WORK INSTRUCTIONS — Taking the line with "Click the partially visible item at row end" as the first and the line with "Click the info icon beside About" as the last, set down the lines below exactly, pictures excluded.

*** Block opens ***

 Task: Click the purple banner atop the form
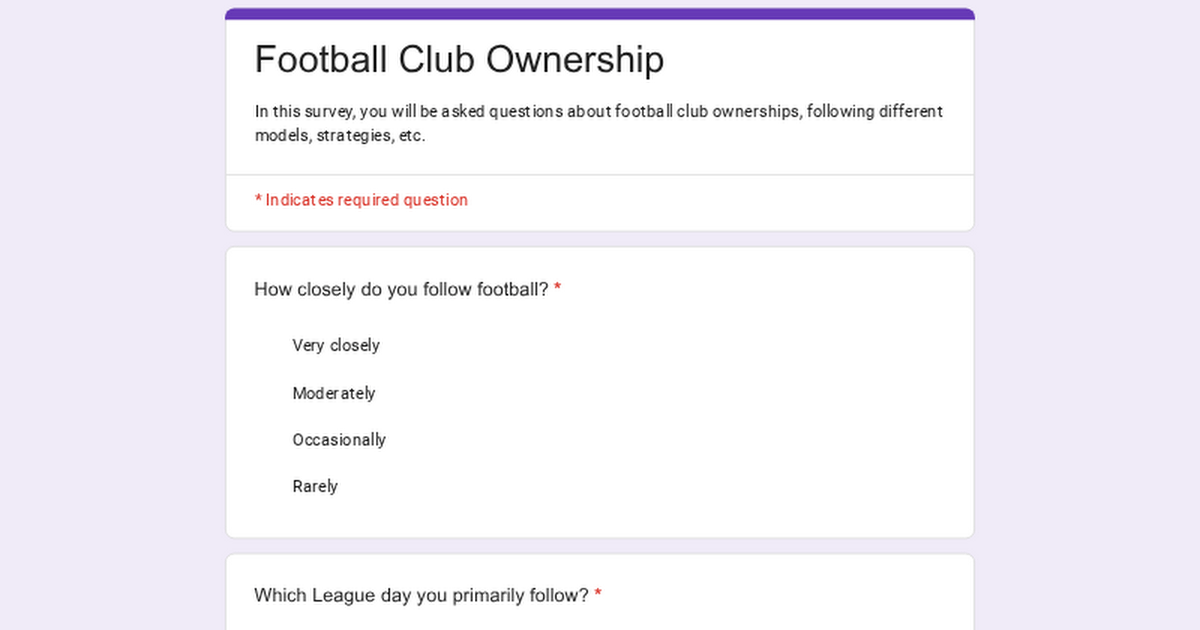(600, 14)
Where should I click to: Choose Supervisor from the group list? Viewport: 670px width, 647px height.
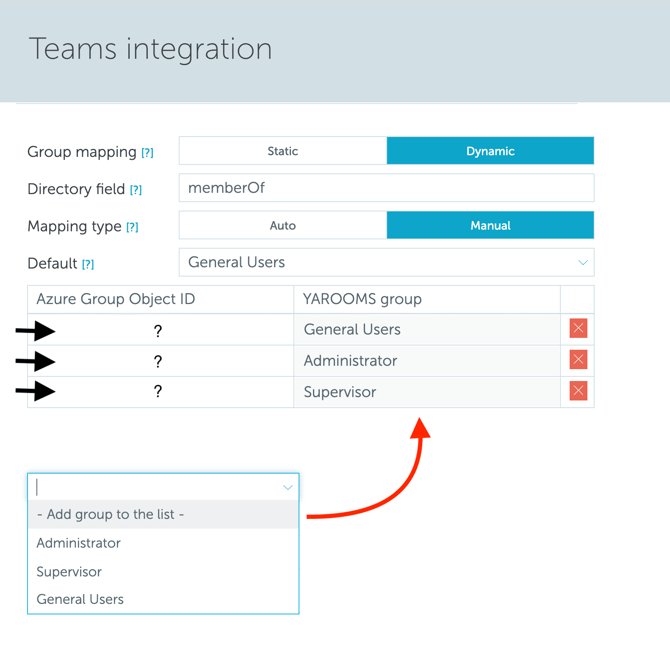click(69, 572)

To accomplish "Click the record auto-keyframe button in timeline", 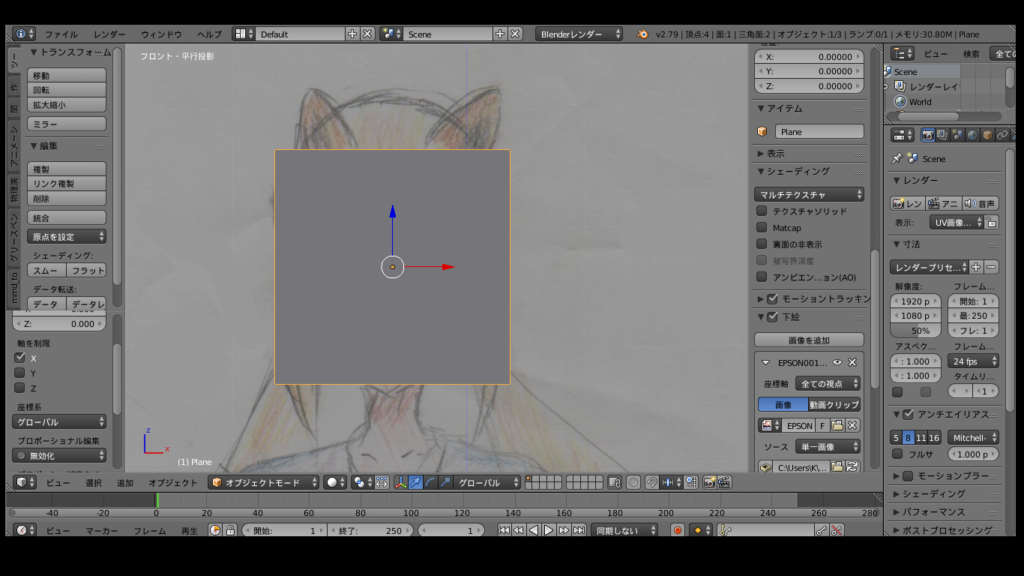I will pyautogui.click(x=677, y=530).
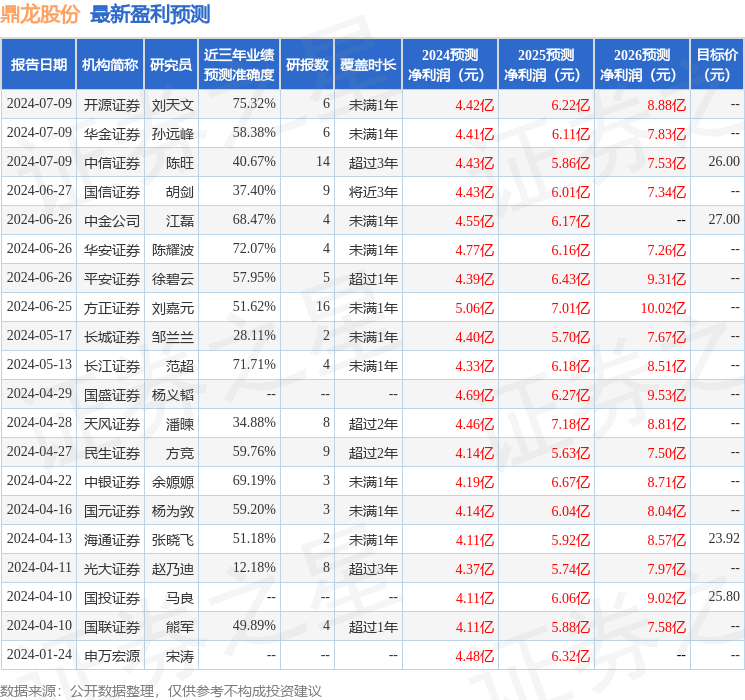745x700 pixels.
Task: Select 方正证券 in the institution column
Action: pyautogui.click(x=111, y=307)
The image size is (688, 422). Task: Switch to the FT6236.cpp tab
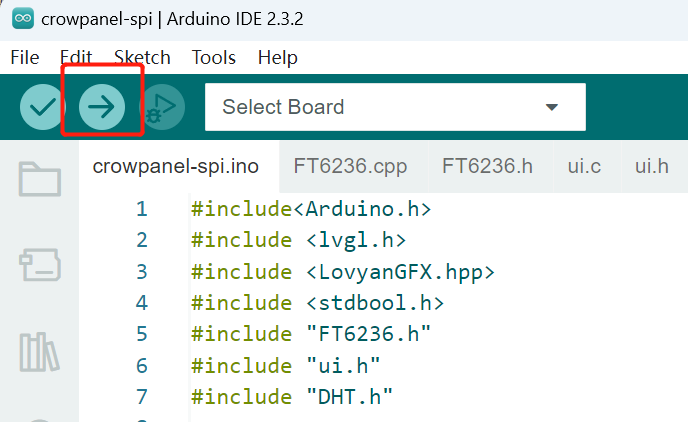[350, 166]
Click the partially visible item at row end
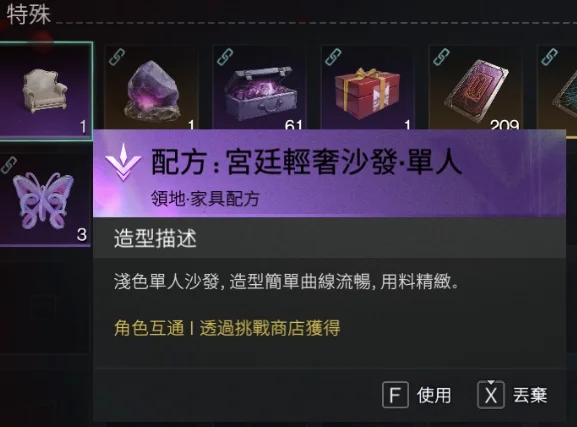The height and width of the screenshot is (427, 577). (557, 88)
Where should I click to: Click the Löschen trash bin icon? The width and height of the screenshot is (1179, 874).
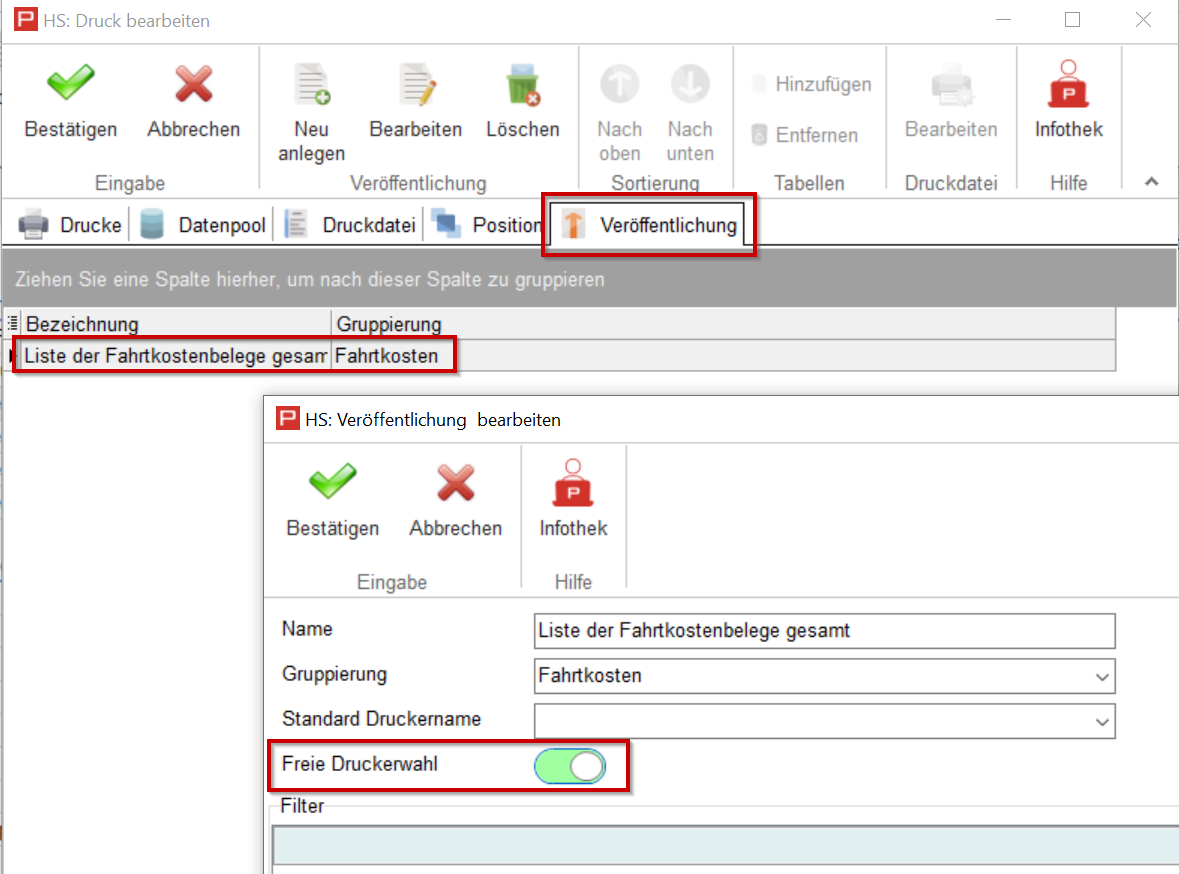[522, 86]
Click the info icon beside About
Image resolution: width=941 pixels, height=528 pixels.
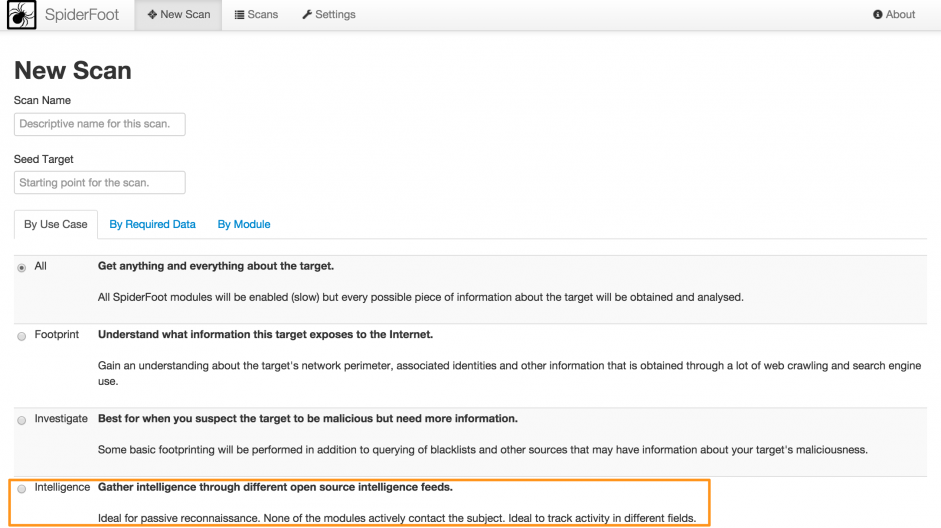pyautogui.click(x=878, y=15)
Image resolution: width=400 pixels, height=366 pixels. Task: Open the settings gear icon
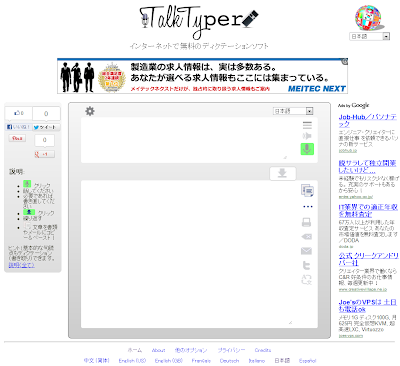pyautogui.click(x=90, y=111)
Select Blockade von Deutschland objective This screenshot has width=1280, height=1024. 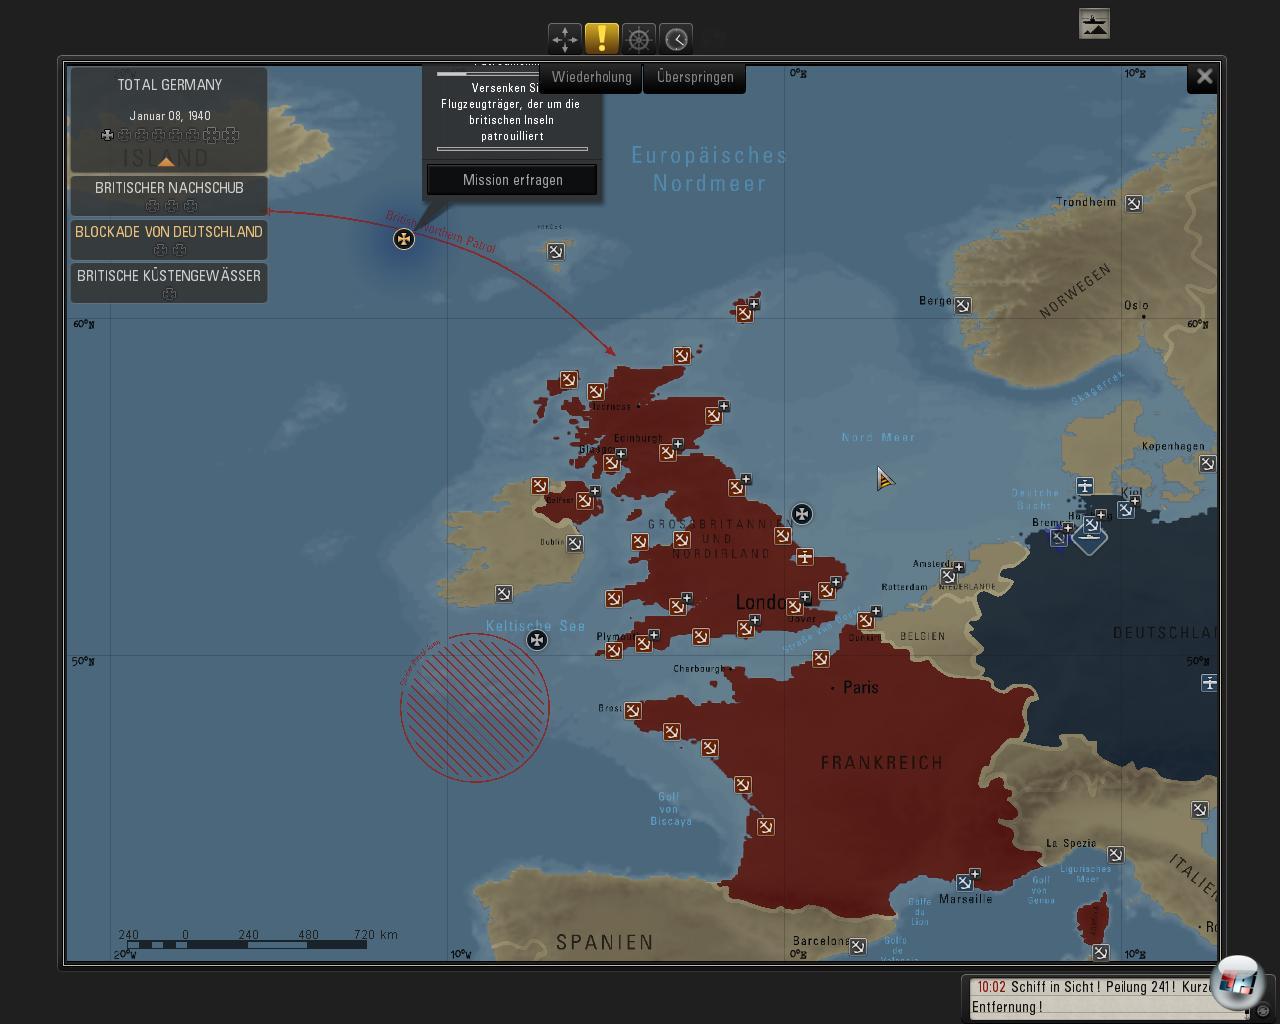coord(169,239)
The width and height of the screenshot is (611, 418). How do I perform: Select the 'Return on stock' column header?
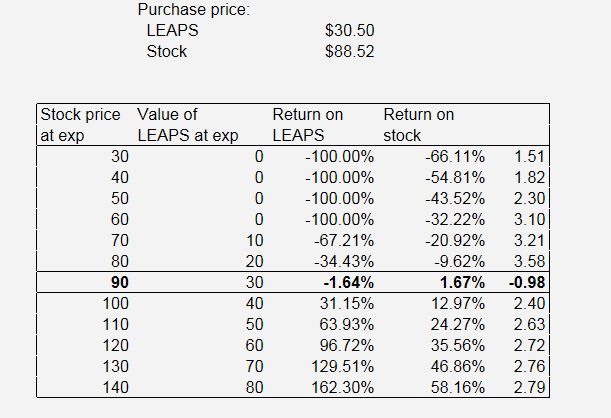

*** Block closes ***

EXERCISE OUTPUT —
Click the partially visible item at row end
The height and width of the screenshot is (427, 577). (557, 88)
Where should I click to: Click the Löschen trash bin icon? The width and height of the screenshot is (1179, 874).
[522, 86]
Click the info icon beside About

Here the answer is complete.